= Tenant Services Authority =

British regulatory body

The Tenant Services Authority (TSA) was the operating name of the Office for Tenants and Social Landlords, the former regulatory agency of registered providers of social housing in England.

On 1 December 2008 the TSA first took over the regulatory work of the Housing Corporation, inspecting housing associations and responding to concerns. Its remit was then expanded to regulate local authority housing, ALMOs and housing cooperatives from April 2010, almost 1,800 providers.

The TSA closed after the Homes and Communities Agency (HCA) took over responsibility for the regulation of social housing from 1 April 2012.

==Background==
In 2007, Professor Martin Cave, Director of the Centre for Management under Regulation at University of Warwick, led the most comprehensive review of English housing regulation for 30 years. Reporting in June, the Cave Review recommended that a new regulator be set up, separating the regulation and investment responsibilities of the Housing Corporation.

After consultation with the sector, Housing Minister Yvette Cooper announced the Government's decision and the name of the new regulator as "Office for Tenants and Social Landlords" on 15 October 2007. Its operating name was subsequently announced as the Tenant Services Authority.

The TSA was established by section 81 of the Housing and Regeneration Act 2008. The same Act created the Homes and Communities Agency to take over the investment powers of the Housing Corporation. Both became operational on 1 December 2008.

The equivalent powers in Scotland and Wales are held by the Scottish Housing Regulator and the Welsh Assembly Government.

==Management==
The TSA's chief executive, Peter Marsh, was the former deputy chief executive of the Housing Corporation. Most of the other directors were from outside the corporation.

==Approach to regulation==
The TSA had more extensive powers than its predecessor, and emphasised its role as "a champion for tenants". Throughout 2009 it undertook a "National Conversation" with residents and other interested parties on how it should exercise these powers.

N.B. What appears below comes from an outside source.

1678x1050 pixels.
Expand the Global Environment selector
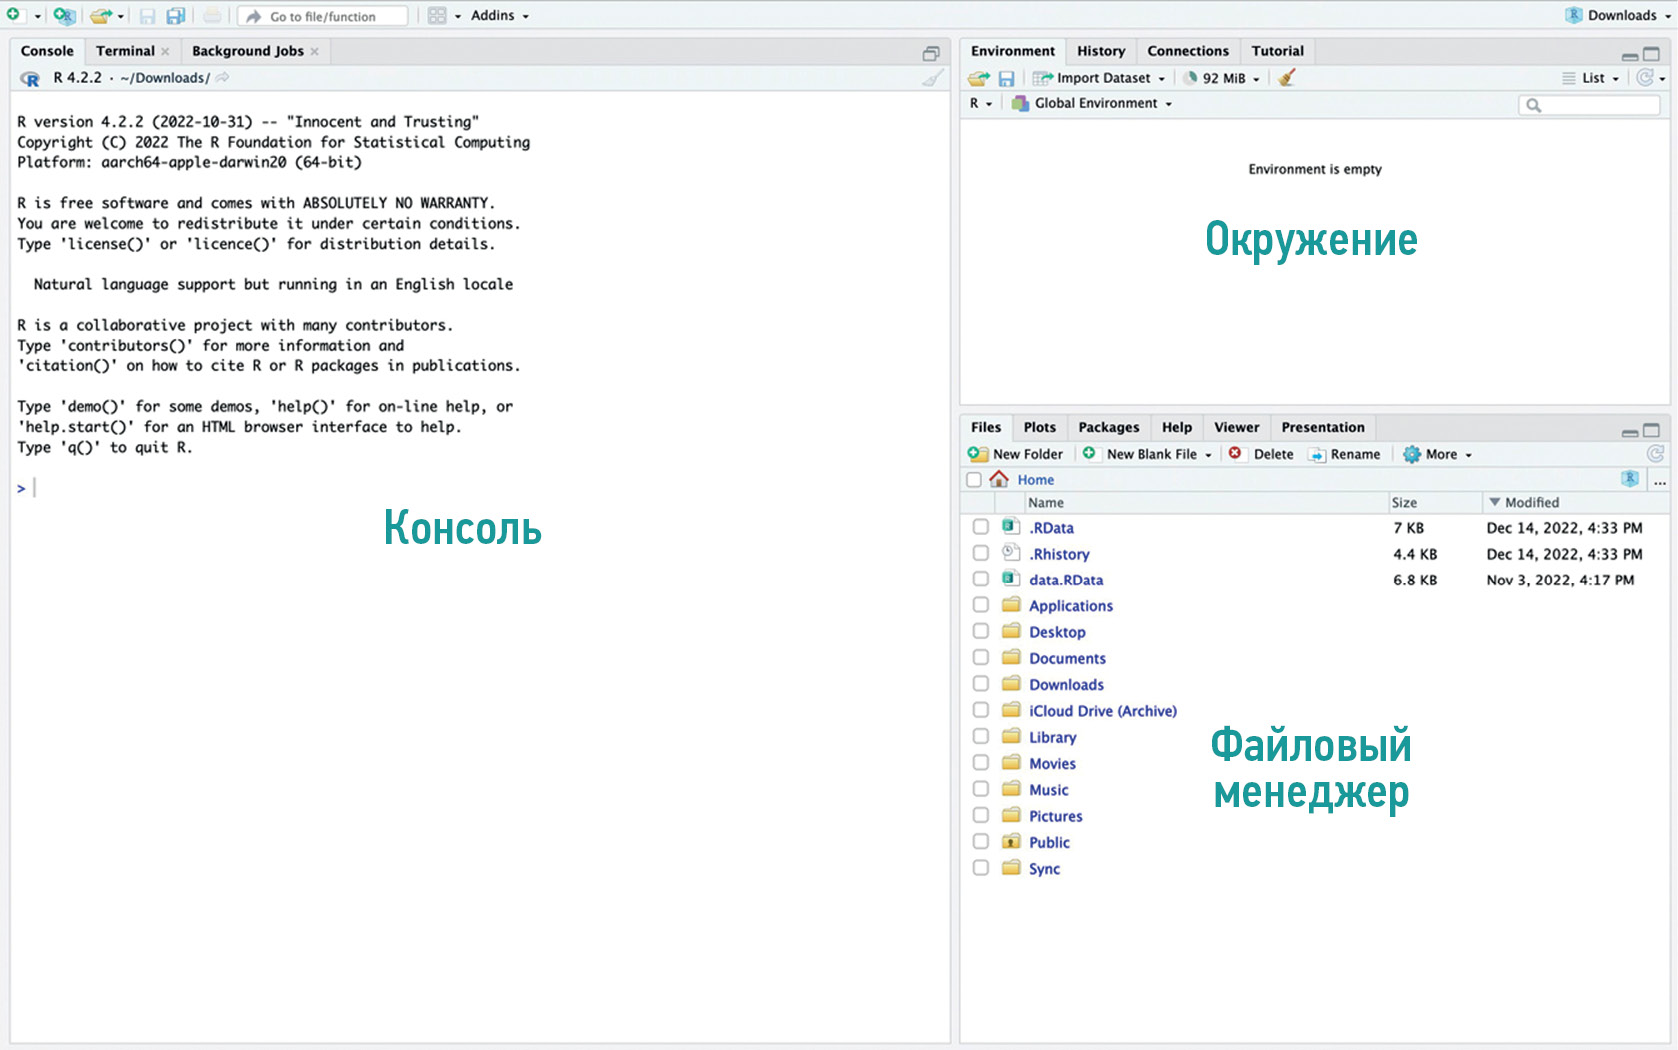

In March 2010 the TSA published a new framework of six national standards which would apply to all social landlords in England. The standards were based on outcomes for tenants rather than processes. A new approach of "co-regulation" meant that landlords would work with tenants to regulate themselves. The TSA would end routine inspections of all providers. Where landlords were not meeting the standards, the TSA would hold discussions with them before using its powers of formal intervention.

==Closure==
After the 2010 general election, the Conservative housing minister Grant Shapps indicated his intention to close the TSA. Its responsibilities for governance and financial regulation of housing associations passed to the HCA, but the Housing Ombudsman became the final point of appeal for tenants' complaints.

In September 2010, the HCA was also included on a list of organisations being considered for closure. However, Shapps announced in October that the TSA would be merged into the HCA.

Legislative provisions for abolishing the TSA and the transferring of its functions were enacted as part of the Localism Act 2011. These provisions were formally commenced on 1 April 2012.